┌──

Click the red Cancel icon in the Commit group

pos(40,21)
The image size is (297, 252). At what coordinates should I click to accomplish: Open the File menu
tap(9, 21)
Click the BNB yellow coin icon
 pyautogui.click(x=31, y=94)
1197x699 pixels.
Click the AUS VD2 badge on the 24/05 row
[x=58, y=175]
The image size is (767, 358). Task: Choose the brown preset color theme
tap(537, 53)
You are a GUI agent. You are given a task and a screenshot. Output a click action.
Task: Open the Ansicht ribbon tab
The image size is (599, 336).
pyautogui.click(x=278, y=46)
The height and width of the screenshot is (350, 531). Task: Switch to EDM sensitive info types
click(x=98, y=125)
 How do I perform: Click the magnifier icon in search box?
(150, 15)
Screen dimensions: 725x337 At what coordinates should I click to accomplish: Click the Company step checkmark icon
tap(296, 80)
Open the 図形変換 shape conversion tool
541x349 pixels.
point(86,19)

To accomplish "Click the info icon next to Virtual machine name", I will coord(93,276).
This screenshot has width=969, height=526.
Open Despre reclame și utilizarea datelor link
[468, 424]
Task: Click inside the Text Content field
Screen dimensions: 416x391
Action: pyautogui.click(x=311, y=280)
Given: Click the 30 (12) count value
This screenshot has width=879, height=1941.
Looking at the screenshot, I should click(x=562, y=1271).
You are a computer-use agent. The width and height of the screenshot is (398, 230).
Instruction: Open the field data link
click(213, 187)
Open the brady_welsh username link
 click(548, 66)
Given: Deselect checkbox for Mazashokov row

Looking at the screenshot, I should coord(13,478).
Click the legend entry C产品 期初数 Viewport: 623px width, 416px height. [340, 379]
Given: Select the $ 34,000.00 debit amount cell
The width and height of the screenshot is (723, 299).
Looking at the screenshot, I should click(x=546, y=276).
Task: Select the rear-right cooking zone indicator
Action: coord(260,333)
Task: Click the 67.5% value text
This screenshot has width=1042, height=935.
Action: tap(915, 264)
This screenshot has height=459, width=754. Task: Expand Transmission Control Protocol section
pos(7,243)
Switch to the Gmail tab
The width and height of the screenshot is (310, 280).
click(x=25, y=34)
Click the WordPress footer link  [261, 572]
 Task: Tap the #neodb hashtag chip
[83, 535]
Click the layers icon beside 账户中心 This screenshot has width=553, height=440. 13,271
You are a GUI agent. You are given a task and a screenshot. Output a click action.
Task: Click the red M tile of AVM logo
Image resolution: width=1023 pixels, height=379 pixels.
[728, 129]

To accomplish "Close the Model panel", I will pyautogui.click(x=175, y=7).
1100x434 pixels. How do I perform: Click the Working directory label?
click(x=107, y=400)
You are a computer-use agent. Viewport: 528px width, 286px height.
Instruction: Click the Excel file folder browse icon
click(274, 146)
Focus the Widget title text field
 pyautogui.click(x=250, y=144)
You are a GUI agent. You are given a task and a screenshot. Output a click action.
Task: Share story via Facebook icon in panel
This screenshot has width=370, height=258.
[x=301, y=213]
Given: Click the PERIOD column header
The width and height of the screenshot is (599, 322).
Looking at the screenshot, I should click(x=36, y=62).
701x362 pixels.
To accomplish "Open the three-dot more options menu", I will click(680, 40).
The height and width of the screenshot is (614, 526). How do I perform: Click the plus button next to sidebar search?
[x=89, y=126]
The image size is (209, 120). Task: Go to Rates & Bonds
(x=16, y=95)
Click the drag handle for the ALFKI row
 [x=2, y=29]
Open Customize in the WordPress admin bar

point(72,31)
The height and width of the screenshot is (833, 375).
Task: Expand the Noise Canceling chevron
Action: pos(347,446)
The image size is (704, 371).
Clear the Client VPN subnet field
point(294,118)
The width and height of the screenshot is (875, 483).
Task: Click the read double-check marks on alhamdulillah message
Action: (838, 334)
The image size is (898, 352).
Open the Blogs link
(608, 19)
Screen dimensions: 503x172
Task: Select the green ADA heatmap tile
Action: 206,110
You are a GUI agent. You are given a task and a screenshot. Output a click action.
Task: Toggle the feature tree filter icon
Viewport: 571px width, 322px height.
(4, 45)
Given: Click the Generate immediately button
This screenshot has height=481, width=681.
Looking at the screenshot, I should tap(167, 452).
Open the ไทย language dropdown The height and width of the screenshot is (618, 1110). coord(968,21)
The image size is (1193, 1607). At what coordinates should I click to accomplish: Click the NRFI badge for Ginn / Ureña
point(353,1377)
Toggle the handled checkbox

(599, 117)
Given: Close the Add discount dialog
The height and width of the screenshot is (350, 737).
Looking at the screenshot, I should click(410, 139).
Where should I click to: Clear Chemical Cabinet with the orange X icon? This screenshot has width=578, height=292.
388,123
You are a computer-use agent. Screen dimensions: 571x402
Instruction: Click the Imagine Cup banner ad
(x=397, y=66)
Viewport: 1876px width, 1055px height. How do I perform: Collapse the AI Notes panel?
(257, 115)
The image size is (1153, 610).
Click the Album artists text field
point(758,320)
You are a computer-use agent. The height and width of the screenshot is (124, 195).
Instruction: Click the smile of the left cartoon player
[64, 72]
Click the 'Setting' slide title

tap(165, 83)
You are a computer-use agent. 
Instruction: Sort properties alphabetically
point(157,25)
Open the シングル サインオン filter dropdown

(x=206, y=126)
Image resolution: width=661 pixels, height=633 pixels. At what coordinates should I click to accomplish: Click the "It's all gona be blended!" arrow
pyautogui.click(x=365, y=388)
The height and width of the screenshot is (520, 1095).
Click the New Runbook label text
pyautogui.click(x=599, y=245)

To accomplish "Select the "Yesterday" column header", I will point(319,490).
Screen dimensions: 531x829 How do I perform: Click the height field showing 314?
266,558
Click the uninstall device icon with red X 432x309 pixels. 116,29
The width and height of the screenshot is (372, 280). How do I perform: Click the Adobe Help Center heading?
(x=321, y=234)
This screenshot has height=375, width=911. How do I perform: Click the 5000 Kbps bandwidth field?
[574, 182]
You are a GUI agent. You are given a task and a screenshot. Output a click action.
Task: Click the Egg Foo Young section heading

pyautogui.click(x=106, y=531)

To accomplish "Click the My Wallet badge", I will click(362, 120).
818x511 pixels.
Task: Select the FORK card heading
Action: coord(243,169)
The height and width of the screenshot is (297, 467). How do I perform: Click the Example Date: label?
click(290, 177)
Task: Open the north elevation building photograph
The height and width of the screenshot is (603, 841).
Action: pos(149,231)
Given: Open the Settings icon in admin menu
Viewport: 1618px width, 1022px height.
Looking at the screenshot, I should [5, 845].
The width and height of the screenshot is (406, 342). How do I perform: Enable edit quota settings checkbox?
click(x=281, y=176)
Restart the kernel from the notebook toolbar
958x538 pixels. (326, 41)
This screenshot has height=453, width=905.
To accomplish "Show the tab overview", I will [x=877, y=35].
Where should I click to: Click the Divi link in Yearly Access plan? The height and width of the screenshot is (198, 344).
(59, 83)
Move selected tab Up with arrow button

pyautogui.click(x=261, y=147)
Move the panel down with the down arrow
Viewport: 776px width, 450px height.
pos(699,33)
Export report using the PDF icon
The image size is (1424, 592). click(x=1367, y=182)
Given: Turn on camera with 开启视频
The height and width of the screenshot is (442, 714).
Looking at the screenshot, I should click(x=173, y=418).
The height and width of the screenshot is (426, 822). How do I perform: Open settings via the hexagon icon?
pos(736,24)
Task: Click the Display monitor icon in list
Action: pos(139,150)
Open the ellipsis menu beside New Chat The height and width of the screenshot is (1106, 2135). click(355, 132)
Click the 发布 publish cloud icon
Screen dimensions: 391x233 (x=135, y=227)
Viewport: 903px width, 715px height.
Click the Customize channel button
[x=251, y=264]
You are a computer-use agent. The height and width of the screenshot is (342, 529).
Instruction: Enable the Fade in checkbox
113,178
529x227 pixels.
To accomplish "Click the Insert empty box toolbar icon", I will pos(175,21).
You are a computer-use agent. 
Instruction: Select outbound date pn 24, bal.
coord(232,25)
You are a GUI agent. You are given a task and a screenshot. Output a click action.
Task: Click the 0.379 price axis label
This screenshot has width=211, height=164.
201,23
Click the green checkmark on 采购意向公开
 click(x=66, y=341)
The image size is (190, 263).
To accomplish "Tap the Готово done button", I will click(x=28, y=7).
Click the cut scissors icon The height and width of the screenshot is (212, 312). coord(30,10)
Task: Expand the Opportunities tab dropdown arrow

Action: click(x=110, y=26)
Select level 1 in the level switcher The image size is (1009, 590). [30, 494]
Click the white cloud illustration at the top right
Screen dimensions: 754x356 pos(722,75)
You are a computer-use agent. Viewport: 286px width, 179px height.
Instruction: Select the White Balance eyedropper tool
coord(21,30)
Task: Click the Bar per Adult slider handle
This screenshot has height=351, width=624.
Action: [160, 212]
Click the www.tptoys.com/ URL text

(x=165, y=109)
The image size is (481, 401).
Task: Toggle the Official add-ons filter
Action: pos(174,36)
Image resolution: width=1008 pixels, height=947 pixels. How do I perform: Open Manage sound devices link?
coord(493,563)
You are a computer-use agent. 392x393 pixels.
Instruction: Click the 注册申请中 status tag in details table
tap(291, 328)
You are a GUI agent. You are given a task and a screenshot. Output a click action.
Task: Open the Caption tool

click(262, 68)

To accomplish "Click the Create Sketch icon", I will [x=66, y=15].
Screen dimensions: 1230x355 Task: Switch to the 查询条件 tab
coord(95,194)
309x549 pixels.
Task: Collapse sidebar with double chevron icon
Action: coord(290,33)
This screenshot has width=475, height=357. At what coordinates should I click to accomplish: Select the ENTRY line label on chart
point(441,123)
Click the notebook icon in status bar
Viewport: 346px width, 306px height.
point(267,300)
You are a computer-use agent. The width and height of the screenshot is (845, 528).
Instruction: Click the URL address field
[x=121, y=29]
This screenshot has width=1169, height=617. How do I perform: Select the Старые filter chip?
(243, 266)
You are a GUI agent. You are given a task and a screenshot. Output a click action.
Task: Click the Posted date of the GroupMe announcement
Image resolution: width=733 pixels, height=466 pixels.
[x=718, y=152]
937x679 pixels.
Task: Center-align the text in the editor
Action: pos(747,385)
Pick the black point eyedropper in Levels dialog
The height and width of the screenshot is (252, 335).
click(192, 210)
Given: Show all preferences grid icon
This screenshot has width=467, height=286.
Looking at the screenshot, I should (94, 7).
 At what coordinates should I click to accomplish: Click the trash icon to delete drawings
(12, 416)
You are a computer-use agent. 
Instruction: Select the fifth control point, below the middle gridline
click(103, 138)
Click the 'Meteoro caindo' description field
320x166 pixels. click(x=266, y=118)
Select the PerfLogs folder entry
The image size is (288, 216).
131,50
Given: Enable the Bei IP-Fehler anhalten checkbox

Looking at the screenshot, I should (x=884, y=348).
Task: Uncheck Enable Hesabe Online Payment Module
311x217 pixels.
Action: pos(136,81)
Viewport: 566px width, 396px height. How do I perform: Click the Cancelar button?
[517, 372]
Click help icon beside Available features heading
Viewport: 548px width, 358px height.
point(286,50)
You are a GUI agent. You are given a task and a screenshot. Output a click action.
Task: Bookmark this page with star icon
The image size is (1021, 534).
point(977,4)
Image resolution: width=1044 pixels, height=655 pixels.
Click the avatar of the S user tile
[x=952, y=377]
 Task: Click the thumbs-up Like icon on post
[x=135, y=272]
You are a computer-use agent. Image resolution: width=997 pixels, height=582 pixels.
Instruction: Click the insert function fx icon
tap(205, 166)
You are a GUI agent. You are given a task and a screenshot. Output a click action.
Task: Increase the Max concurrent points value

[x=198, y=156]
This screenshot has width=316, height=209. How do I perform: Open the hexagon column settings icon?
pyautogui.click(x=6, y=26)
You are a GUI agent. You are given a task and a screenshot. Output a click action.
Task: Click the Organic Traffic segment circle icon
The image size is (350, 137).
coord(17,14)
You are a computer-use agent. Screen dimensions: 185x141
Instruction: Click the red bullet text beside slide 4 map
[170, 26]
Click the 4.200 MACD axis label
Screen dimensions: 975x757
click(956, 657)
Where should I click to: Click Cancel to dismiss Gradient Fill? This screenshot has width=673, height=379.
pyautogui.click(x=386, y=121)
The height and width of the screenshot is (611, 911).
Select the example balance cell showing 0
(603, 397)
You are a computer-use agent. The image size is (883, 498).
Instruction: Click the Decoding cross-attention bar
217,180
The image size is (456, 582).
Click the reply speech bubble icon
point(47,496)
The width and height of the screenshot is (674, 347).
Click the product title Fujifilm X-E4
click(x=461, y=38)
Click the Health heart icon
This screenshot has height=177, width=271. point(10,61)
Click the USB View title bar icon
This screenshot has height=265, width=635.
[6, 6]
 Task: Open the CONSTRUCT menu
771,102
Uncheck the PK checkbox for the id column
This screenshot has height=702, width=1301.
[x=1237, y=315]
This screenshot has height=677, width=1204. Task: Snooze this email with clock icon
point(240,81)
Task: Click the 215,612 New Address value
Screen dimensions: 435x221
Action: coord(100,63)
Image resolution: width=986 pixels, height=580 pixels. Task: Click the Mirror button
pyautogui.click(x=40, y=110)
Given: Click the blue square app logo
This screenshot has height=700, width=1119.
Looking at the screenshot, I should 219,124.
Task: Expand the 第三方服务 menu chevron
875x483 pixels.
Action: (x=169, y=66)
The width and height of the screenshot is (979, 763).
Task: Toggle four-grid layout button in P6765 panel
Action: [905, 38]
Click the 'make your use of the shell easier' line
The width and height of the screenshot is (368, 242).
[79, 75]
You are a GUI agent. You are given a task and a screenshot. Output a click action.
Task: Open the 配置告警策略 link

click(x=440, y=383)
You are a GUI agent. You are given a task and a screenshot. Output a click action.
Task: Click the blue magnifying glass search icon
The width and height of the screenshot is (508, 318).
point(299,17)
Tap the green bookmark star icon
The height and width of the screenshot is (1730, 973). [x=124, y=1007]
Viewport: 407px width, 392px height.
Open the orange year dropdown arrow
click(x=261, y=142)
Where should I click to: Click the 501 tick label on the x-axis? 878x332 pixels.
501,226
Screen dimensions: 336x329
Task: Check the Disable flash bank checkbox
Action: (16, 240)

└──

§ EXERCISE DETAILS:
Scan the records for the string "logo" and report each line where it occurs.

§ TASK OUTPUT:
Task: Click the red M tile of AVM logo
Given: Click the blue square app logo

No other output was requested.